American Kestrel : Patterns and Exceptions
There is a bird in this tree. When I first detected it, it hit me I didn’t actually see the bird. I saw the tree - as I’ve seen it over hours and hours - and realized there was a delta; the bird stood out against the structure. Humans excel at pattern and exception recognition. From childhood we hone this skill, asking, “Which one doesn’t belong?” Sadly, we omit questioning, “And why might it have been included?”
Judaism, in its Priestly aspect, is a discipline of phenomenal rigor and structure - of creating patterns. We are warned in the Torah against ritual deviations, against “strange fire.” Ancient Torah scrolls are indistinguishable from today’s because of the painstaking fidelity with which soferim adhere to their art. Erev Shabbat’s psalms and prayers repeat with predictability each week. To the Contrary Son, these seeming ruts could imply a frozen staleness.

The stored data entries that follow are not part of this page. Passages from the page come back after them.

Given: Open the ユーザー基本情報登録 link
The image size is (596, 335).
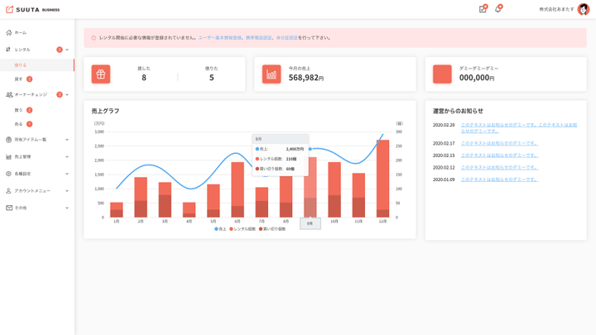Looking at the screenshot, I should (219, 37).
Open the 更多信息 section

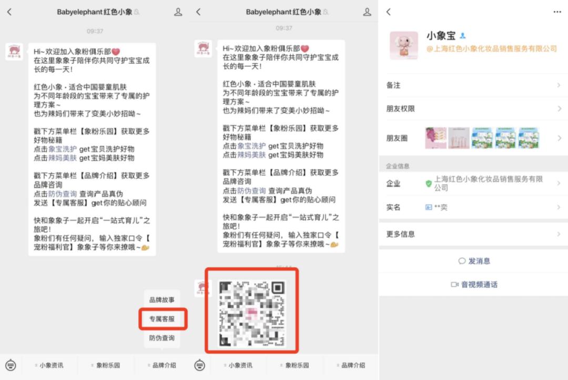click(x=473, y=234)
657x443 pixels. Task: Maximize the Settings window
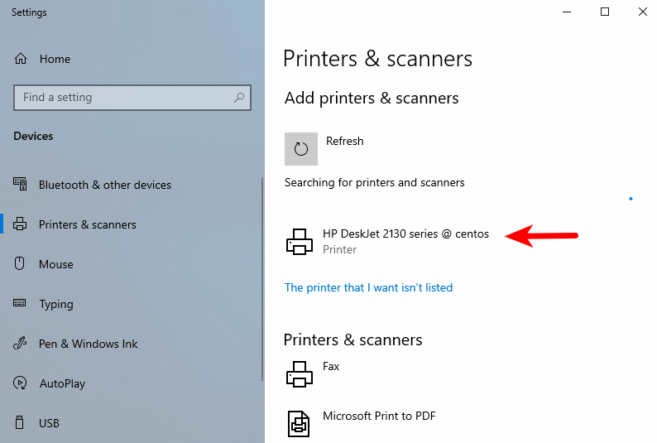tap(605, 12)
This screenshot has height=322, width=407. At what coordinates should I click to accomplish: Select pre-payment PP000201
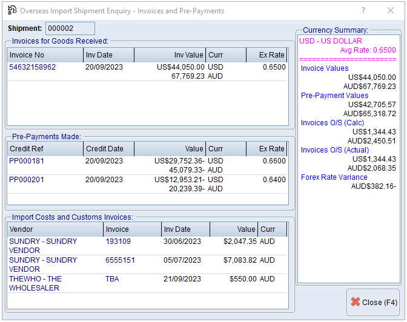click(x=27, y=180)
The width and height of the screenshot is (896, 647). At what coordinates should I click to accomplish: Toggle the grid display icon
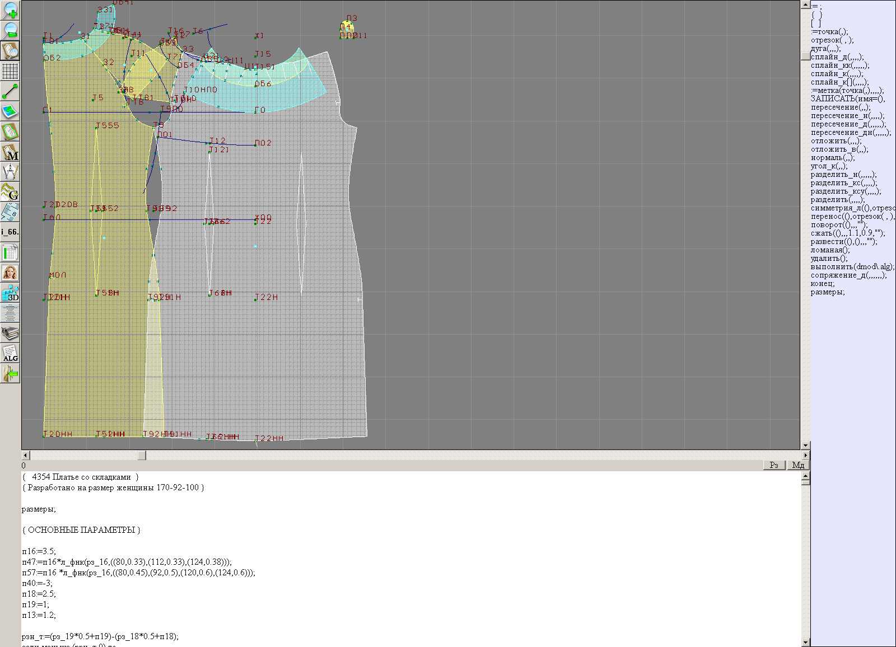[x=10, y=71]
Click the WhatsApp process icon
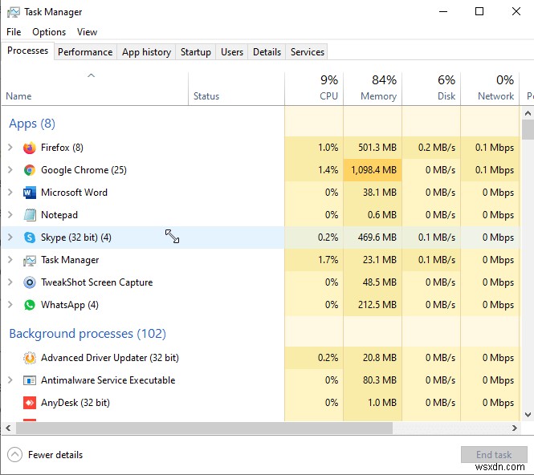This screenshot has width=534, height=475. click(30, 305)
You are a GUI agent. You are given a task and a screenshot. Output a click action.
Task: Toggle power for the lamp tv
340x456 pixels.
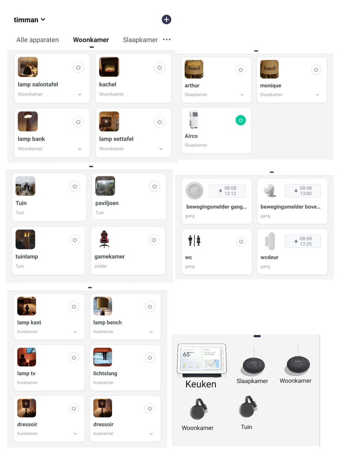click(x=74, y=357)
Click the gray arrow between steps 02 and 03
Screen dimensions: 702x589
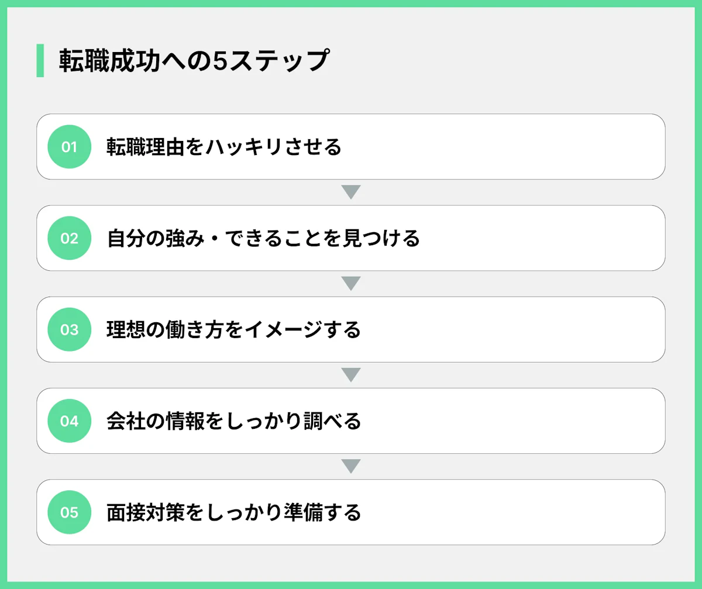tap(350, 284)
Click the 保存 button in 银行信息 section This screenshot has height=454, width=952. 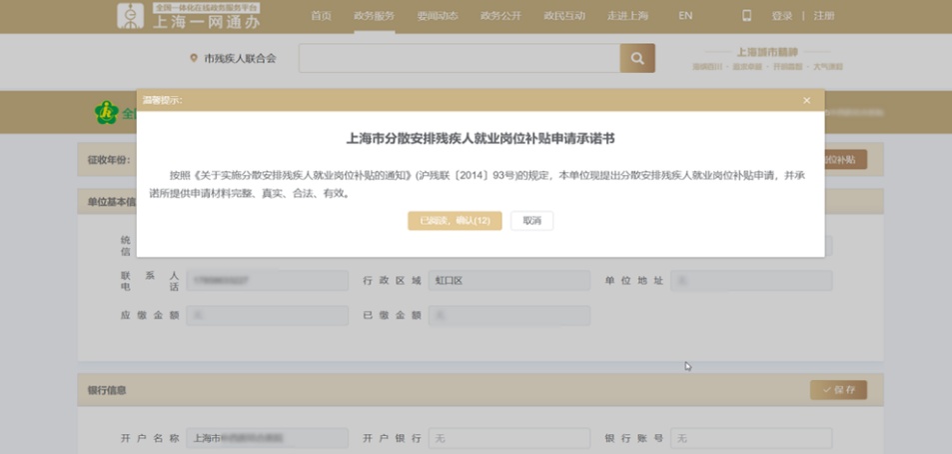[838, 390]
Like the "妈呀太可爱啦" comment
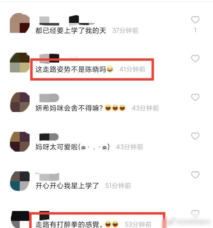 click(195, 136)
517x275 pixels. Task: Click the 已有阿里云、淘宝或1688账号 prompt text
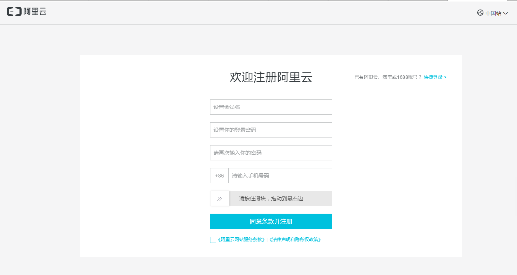coord(388,77)
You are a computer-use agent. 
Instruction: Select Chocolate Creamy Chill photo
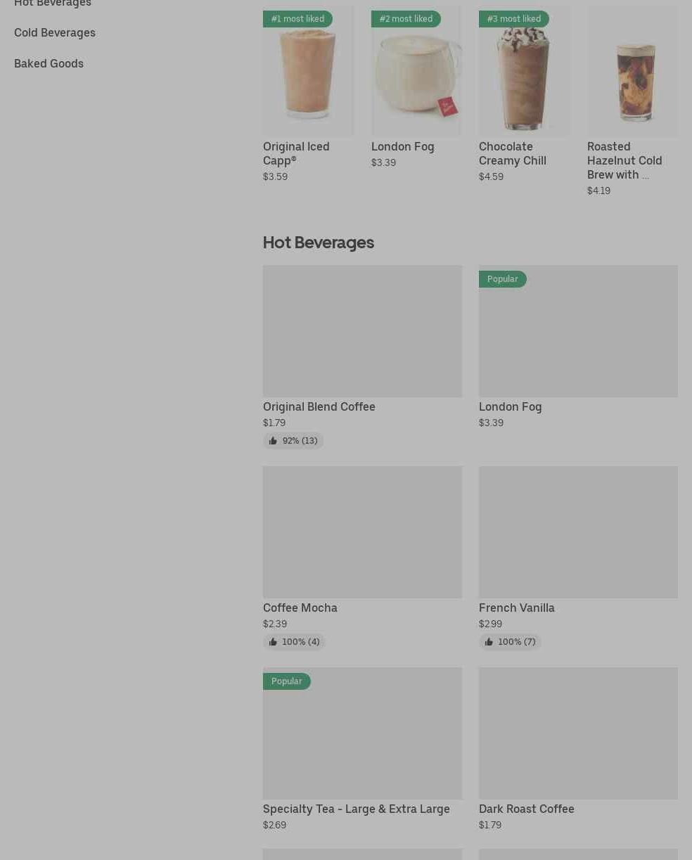point(524,71)

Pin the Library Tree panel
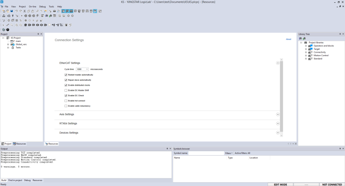click(339, 34)
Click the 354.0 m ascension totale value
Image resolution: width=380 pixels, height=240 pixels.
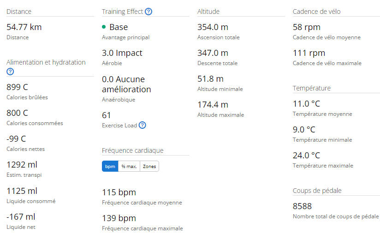pos(213,27)
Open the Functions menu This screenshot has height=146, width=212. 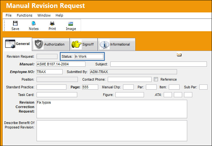(24, 15)
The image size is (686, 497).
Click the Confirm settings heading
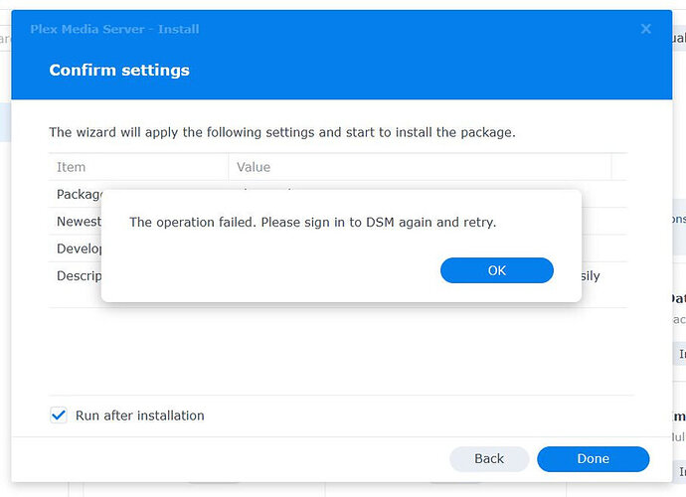119,70
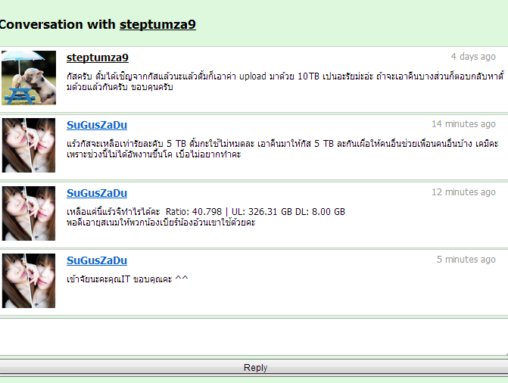Screen dimensions: 508x383
Task: Click the reply box resize handle
Action: click(505, 353)
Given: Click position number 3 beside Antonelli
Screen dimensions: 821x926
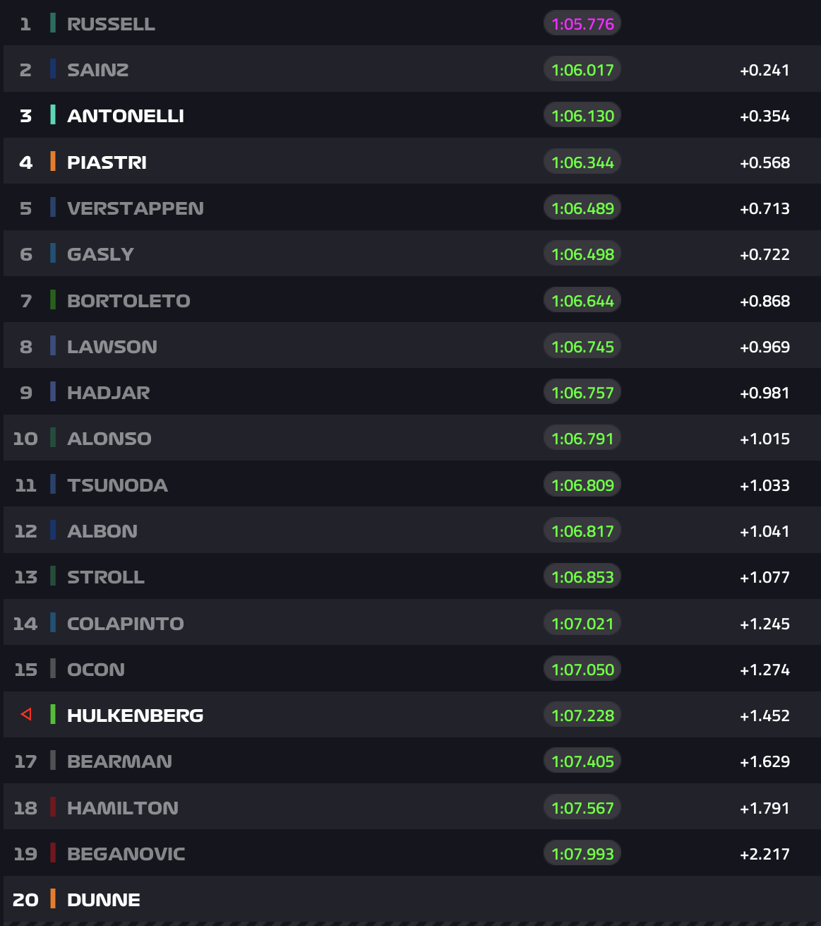Looking at the screenshot, I should pos(26,116).
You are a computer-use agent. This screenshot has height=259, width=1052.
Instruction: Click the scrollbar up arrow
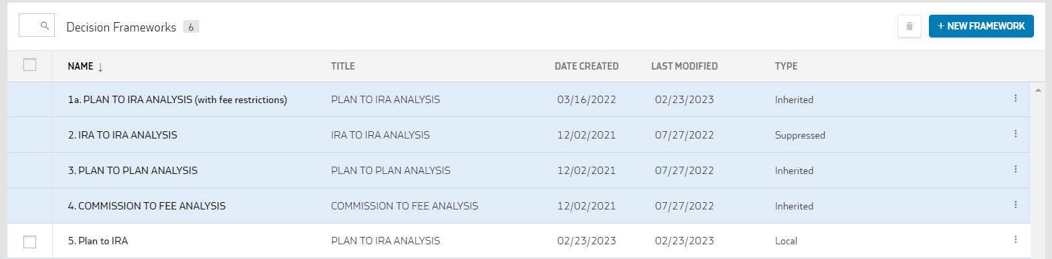(x=1038, y=90)
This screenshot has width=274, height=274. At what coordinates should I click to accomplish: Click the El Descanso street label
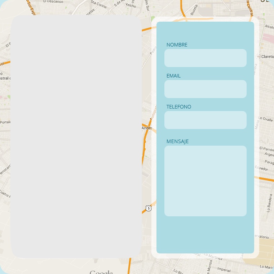(x=53, y=2)
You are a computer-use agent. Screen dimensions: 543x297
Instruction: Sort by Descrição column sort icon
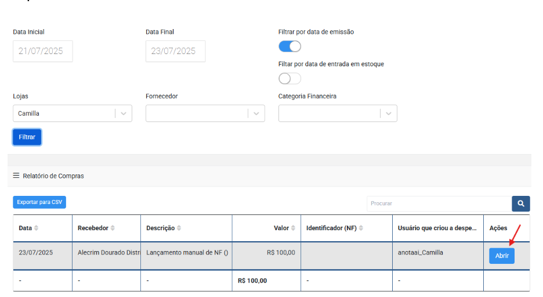coord(179,228)
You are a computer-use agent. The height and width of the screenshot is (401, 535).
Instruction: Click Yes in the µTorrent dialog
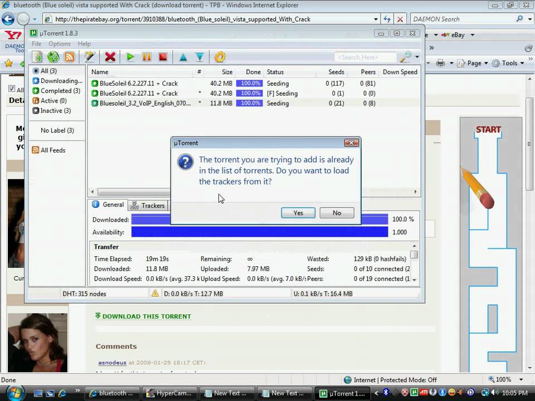tap(298, 213)
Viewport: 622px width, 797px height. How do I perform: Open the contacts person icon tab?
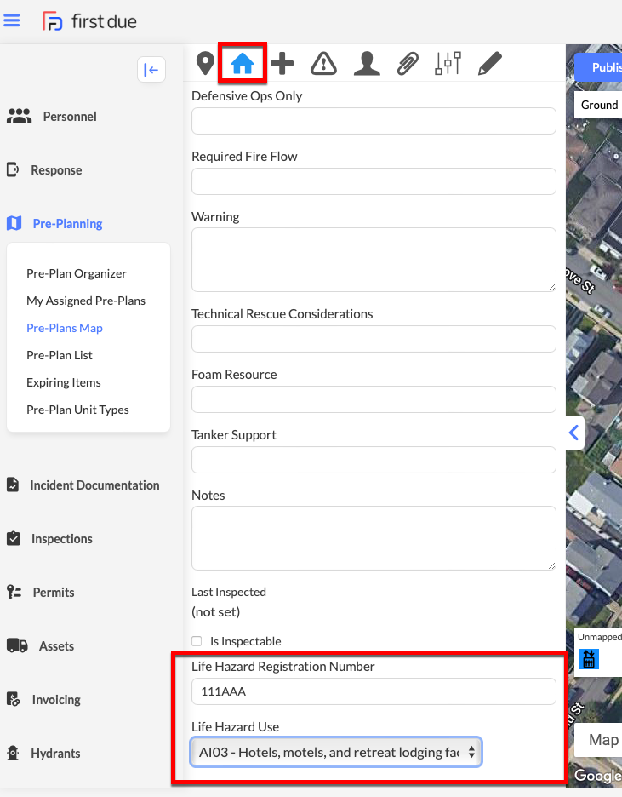coord(367,64)
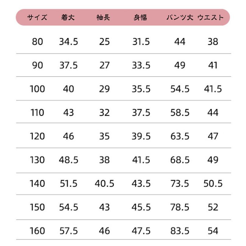Select size 160 row label

(x=37, y=231)
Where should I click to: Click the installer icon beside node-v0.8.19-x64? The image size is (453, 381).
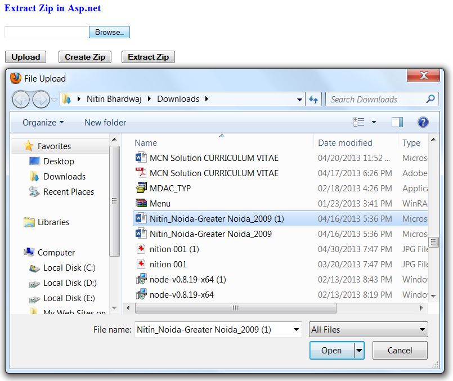141,294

Rather say, the constancy of a near-memorized tree and of our liturgy both serve the same purpose. These internalized latticeworks are the pattern against which we are able to see the new and the “out of place.” What the cynic misses is that when we pray, offering love with all our heart, all our spirit, and all our might, the “we” who pray, are ourselves different week to week. It is only against such structure that the new can manifest and be discerned, whether it’s the prayer of who I am in that moment - or a perched American Kestrel.